Commonwealth Healthcare Corp. chief executive officer Juan N. Babauta stressed yesterday that the Commonwealth Health Center needs to make “very fundamental” changes, including letting go of the “culture of being subsidized.”
Speaking at the Rotary Club of Saipan membership meeting yesterday, Babauta pointed out that there is an “ingrained culture” of being at work but without productivity among staffers at the island’s lone hospital.
“Well, that’s the culture that has been ingrained in the last 30 years and that culture needs to change,” Babauta told Rotarians and guests at the meeting held at the Giovanni’s Restaurant of Hyatt Regency.
Babauta warned that if this culture is perpetuated, “we’re going to fail.”
“Under this new management, we must get rid of the status quo in order for us to be on the path of success,” added Babauta.
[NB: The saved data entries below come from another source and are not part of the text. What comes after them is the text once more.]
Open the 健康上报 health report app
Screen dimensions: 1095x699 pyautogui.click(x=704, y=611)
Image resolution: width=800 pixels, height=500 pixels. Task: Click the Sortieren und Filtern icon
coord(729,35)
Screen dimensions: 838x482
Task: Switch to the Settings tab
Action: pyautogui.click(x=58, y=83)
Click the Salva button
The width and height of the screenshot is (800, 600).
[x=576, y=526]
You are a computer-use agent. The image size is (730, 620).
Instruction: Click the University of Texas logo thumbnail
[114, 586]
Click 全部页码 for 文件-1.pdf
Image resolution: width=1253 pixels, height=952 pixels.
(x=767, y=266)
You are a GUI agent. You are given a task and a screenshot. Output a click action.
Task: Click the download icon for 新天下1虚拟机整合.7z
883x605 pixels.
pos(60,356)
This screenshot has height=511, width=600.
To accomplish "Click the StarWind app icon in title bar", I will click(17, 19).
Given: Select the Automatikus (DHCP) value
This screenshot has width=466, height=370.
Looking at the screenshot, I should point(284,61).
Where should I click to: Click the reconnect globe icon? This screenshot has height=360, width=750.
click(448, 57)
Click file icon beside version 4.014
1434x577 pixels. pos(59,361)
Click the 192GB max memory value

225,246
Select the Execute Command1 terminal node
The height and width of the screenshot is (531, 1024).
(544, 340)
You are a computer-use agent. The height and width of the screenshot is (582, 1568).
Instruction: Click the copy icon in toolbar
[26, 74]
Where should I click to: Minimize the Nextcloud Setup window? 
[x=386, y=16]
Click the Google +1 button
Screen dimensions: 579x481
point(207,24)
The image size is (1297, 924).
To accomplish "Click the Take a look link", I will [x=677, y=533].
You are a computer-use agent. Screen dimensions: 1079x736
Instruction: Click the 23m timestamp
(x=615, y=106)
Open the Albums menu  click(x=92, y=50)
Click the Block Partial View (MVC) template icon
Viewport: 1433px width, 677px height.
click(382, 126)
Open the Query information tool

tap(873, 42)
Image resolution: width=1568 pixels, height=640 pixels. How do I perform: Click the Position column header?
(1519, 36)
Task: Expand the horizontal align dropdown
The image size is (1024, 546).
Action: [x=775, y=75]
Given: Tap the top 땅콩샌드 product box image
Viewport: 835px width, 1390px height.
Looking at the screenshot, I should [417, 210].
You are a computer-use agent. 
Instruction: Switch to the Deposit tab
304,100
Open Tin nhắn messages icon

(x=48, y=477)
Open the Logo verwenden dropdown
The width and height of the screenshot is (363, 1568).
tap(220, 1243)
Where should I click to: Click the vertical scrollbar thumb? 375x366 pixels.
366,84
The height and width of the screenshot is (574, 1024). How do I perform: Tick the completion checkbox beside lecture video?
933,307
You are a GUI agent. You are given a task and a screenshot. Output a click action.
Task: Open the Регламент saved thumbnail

He disclosed that he has never been busier compared to his previous jobs, including that of being a governor, since assuming the CEO post of the newly established healthcare corporation in October.
“It’s dynamic, it’s ever-changing, there’s a lot of issues involved every day...I have to deal with them directly, I have to make things happen and, hopefully, we can improve the delivery of health services here in the CNMI,” he said.
Babauta noted the diversity of the corporation, with the various programs it is engaged in. One of its major components is the CHC, which he described as 24/7 operation that is “top-heavy,” meaning it spends more on salary expenses.
The hospital’s budget, said Babauta, has seen a “dramatic reduction” in its annual budget, previously receiving around $43 million five or six years ago to just $5 million this fiscal year.
A big bulk of its budget—between 80 to 85 percent—is allotted to fixed costs, which include personnel salaries and fringe benefits. The remaining 15 percent, said Babauta, goes to variable cost, which covers hospital supplies and other operational needs.
Babauta disclosed that they collect between $400,000 to $500,000 a month, which is smaller than the biweekly payroll of $800,000.
“You can see immediately that there is an imbalance,” he said.
Babauta vowed to implement changes and cost-cutting measures at the hospital such as promoting accountability in supplies and equipment. For example, he said, many discharged patients sometimes keep wheelchairs and other materials that should remain at the hospital after the patients check out.
He noted that doctors, who have the discretion to tell patients how long they can stay at the hospital, should also apply “due diligence” to avoid unnecessary longer stays.
“We have to be mindful of the expense and revenue side of things because we’re no longer connected to the umbilical cord of the government,” said Babauta, adding that all physicians, nurses, and the rest of the staff should be engaged in these “cost-containment” efforts.
Babauta also underscored the need to improve the hospital’s collections and billing, which he said could “make or break” it. He said about 50 percent of services delivered to patients are not being charged.
“There is a high percentage of services in the hospital that have not been charged ever since we built the hospital,” said Babauta.
He said the lack of data and statistics poses a “great challenge.”
“The public health data and statistics are very weak, indicators are weak,” he said, adding that availability of these figures can help the corporation increase its productivity level.